The management of the new generation shareholding

BSPCE - their meaning for employees

Written by Pauline Turge | Apr 29, 2024 9:54:09 AM

 

A preferred device for employee share ownership by startups, BSPCEs allow employees to be associated with the company's share capital under optimized legal and tax conditions. They are a means of attracting and retaining the necessary talent for the company's development.

 

Their success with young companies is explained by the simplicity of their implementation, as well as by their favorable taxation. But what about for employees?

In reality, this mechanism is often misunderstood by employees who perceive it as complex. However, a good understanding, by the beneficiaries, of the operation and issues of the BSPCE device is essential to the success of the allocation plan.

 

BSCPE: what does this mean for employees?

The BSPCE system was introduced by the law of December 30, 1997, for finance in 1998 and codified in the article 163 bis G of the General Tax Code. It allows young startups to interest their employees in the company's capital by allocating share subscription warrants. These warrants give the holder the right to subscribe to shares at a price determined on the day of their allocation.

In other words, BSPCEs are a way for employees to acquire shares in the company for which they work. They thus obtain the status of a shareholder and can exercise the rights attached to this status. This allows them to be more involved in the startup's development and to participate in its success.

The interest of BSPCEs for employees lies, moreover, in the fact that the exercise price of the warrants is predefined, and cannot be modified later. Thus, in case of an increase in the value of the underlying shares between the time of allocation and the exercise of the warrant, the beneficiaries will have acquired the shares at a price lower than their market value and will realize a capital gain in case of sale.

 

Under what conditions are BSPCEs allocated to employees?

BSPCEs are allocated free of charge to employees according to the policy defined by the issuing company. In application of the article L228-94 of the Commercial Code, the issuance contract determines the conditions and modalities of allocation of the warrants:

    • Nature and number of underlying shares
    • Exercise price
    • Vesting
    • Exercise period.

 

Exercise Price

While the subscription warrants are allocated free of charge to employees, their exercise is conditioned on the payment of a price, called the exercise price, or strike price. It corresponds to the amount at which the underlying share can be acquired by the employee. This is the price that the latter will have to pay to exercise his BSPCE, i.e., to buy the share.
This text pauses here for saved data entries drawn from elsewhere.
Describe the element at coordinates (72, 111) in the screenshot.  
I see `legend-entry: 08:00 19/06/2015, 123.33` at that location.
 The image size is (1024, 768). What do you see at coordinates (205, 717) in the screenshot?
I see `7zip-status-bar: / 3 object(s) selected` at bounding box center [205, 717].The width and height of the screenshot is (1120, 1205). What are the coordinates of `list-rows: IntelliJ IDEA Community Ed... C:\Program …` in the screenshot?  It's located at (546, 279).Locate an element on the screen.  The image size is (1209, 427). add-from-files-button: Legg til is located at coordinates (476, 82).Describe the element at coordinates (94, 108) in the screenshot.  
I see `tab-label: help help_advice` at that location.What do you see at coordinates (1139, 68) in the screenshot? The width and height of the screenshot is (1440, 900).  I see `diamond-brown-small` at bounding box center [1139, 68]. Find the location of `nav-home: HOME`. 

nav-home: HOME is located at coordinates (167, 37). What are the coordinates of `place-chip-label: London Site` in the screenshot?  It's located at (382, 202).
The strike price is determined in advance by the issuing company in the allocation plan. It normally corresponds to the value of the company's share on the day of allocation.

Once the contractual documents have been signed by the beneficiary employee, the price can no longer be modified.

 

Vesting Schedule

Employees cannot exercise their BSPCEs immediately. The warrants are indeed acquired progressively according to the conditions set in the exercise schedule.

The objectives of this acquisition period vary from one company to another:

  • Retain employees by conditioning the acquisition of the underlying shares on a duration of presence in the company;
  • Involve them in the company's results by conditioning the exercise of the BSPCEs on individual or collective performance objectives.

In practice, the vesting period is generally 4 years. This means that employees can exercise all of their BSPCEs 4 years after the allocation or their arrival in the company.

After one year of seniority, employees generally receive the first tranche representing 25% of the total subscription warrants granted. This is called the "cliff" period. However, if they leave the company before the end of this one-year period, they will not be able to exercise any of the allocated warrants.

 

Acceleration Clause

The BSPCE allocation plan sometimes provides for an acceleration clause. This clause allows for anticipating the exercise of the warrants in case of a change in control of the company. In practical terms, this means that employees will be able to exercise all of their subscription warrants even though the vesting has not yet ended.

 

How to Exercise Them?

To exercise their BSPCEs, employees must complete and sign a subscription form that was given to them at the time of allocation. They also have to pay the exercise price provided in the plan regulations to acquire the underlying securities.

However, this can represent an investment for employees. To finance the exercise of their warrants, they can resort to:

  • A bank loan;
  • The cash-less technique: the employee takes advantage of a liquidity window to exercise his warrants and sell the resulting shares simultaneously. He thus does not have to advance the strike-price and directly receives the capital gain generated by the sale.

Once these steps are completed, the employee becomes a shareholder and thus enters the company's capitalization table.

 

How to Sell Shares Resulting from the Exercise of BSPCEs?

There are 3 liquidity events that can lead employees to sell shares resulting from the exercise of their BSPCEs:

  • The company's IPO;
  • The takeover of the company;
  • A fundraising.

Outside these cases, the issuing company can also provide liquidity windows that can be activated when personal events occur in the employees' lives (acquisition of a main residence, for example).

Finally, as shareholders of the company, employees have the right to sell their shares directly. However, the direct sale of shares is strictly regulated by the shareholders' agreement, in order to protect the share capital. In addition, in many cases, other shareholders have a right of preemption (priority right to buy the shares) in order to avoid the entry of an unwanted third party into the capital.